Algunos
recuerdos se niegan a marcharse por mucho que se presente el maldito Alzheimer.
Quizá se queden escondidos y agazapados, aguardando el momento oportuno para
golpear la conciencia o el sentido, pero no se van así como así. Siendo
policía, con toda seguridad, hay muchos recuerdos que desean olvidarse, pero
hay otros que no, que se empeñan en incrustarse en la memoria, como si fueran
percebes en la pared de una roca azotada por las olas. Pueden camuflarse y
pasar desapercibidos, pero siguen agarrados a las arrugas del sentimiento. Y
éste puede ser bueno o malo.
Es lo que le pasa a un
oficial ya retirado. Ha comenzado con la enfermedad, pero se ha sometido a un
proceso quirúrgico experimental que, tal vez, haga que se reactiven
determinadas conexiones neuronales. Su casa es un panel de anuncios en el que
se recuerda hasta las tareas más sencillas. Intenta seguir con su vida, armando
infinitos rompecabezas para que la mente se mantenga activa. Sin embargo,
alguien le pone sobre la pista de un antiguo caso del que, naturalmente, no
recuerda nada. Y como todo está borrado, ignora que, tal vez, se esforzó mucho
por olvidarlo.
La premisa de esta
película es atractiva, moviéndose más por los vericuetos del cine negro que por
el de acción, con mujer fatal incluida, amigos equívocos, intentos de asesinato
sorprendentes, giros inesperados. La dirección de Adam Cooper fluye con cierta
habilidad, a pesar de visitar muchos lugares comunes que no son nada nuevos
para el espectador medio avezado. No obstante, la historia no llega al aprobado
porque está mal resuelta, de forma muy torpe, sin gracia y sin demasiada
sorpresa. También es bastante posible que no se necesitara ningún recuerdo
descrito y que todo fuera un descubrimiento para el protagonista y para el
propio público. El misterio es atrayente porque hay muchas piezas sueltas que
necesitan encaje, igual que el rompecabezas interminable que está armando el
protagonista, pero el mosaico final es tosco, a pesar de que podría haber sido
aceptablemente adecuado. Russell Crowe, por supuesto, pasea su oronda figura
inspirando más pena que gloria aunque su trabajo interpretativo es bastante
creíble, sobre todo en esos momentos de laguna memorística que solventa con
eficacia con esos ojos buscadores que tratan de encontrar respuestas en algún
lugar ignoto de su figura, pero no es suficiente. Mucho misterio, alguna que
otra buena intención, final decepcionante.

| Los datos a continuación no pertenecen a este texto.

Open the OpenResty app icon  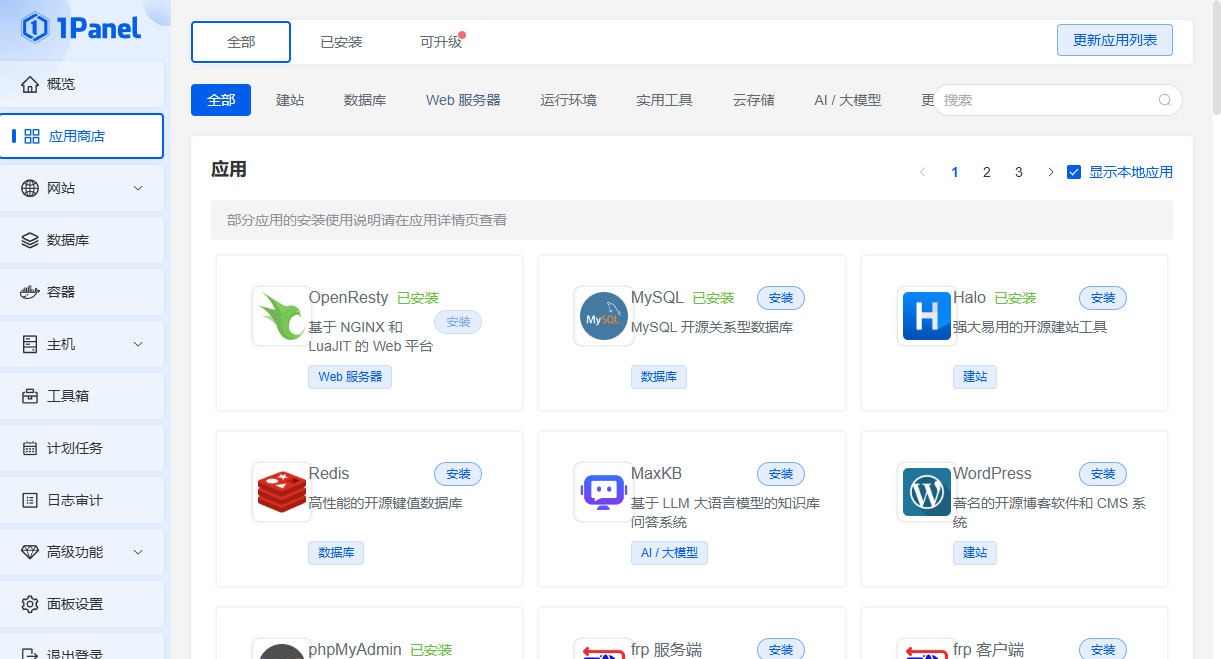coord(281,316)
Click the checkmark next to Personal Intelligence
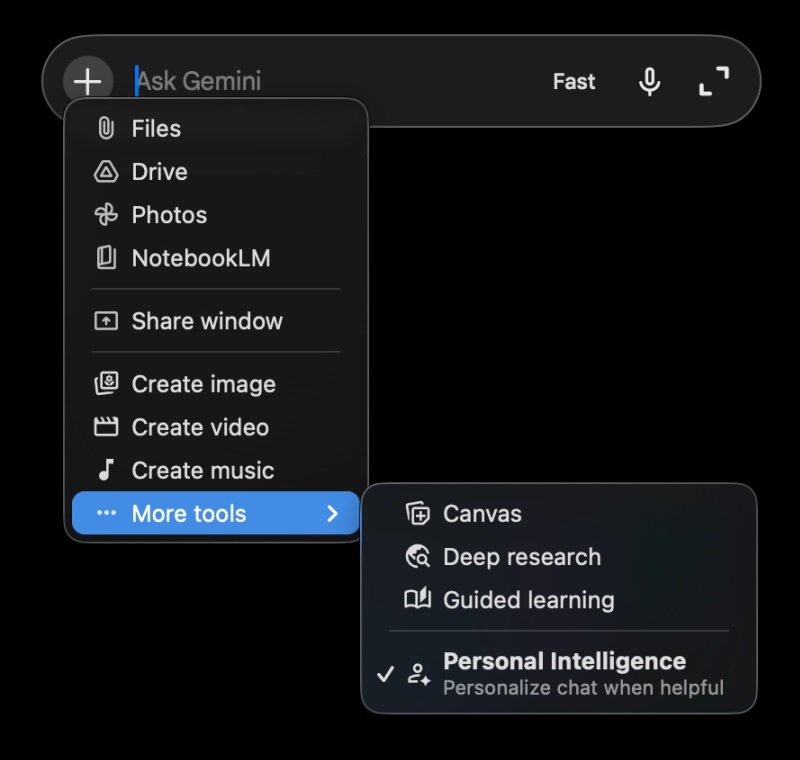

Y es que en toda una existencia puede haber muchísimos instantes que desearíamos borrar por encima de todo. Es posible que no quisiéramos habernos casado con alguien, o que nos saltáramos las reglas por continuar con las habituales comodidades, o que no se tuviera demasiado interés en investigar un crimen porque era muy útil que alguien cargara con un muerto de conducta ambigua. No se sabe, pero la ambición desmedida hace que se cometan errores desmedidos. Y, en algún lugar disparado, la ira y la rabia se desbocase como un caballo salvaje incapaz de parar la marcha de sus implacables caminares. La sangre corrió en su momento. La amistad se puso en movimiento para realizar sus funciones, a menudo, equivocadas. En el fondo, todos perdieron en aquel día que nunca tuvo que ocurrir y que jamás se debió retener. El asesinato, como bien sabemos, no necesita de ningún recuerdo para causar daño y éste lo causó en todas y cada una de las personas que tuvieron algo que ver. Hasta que alguien, casi con la soga al cuello, proclama que es inocente. Entonces el destino hace que las neuronas vuelvan a funcionar y la muerte se presenta como una burla final.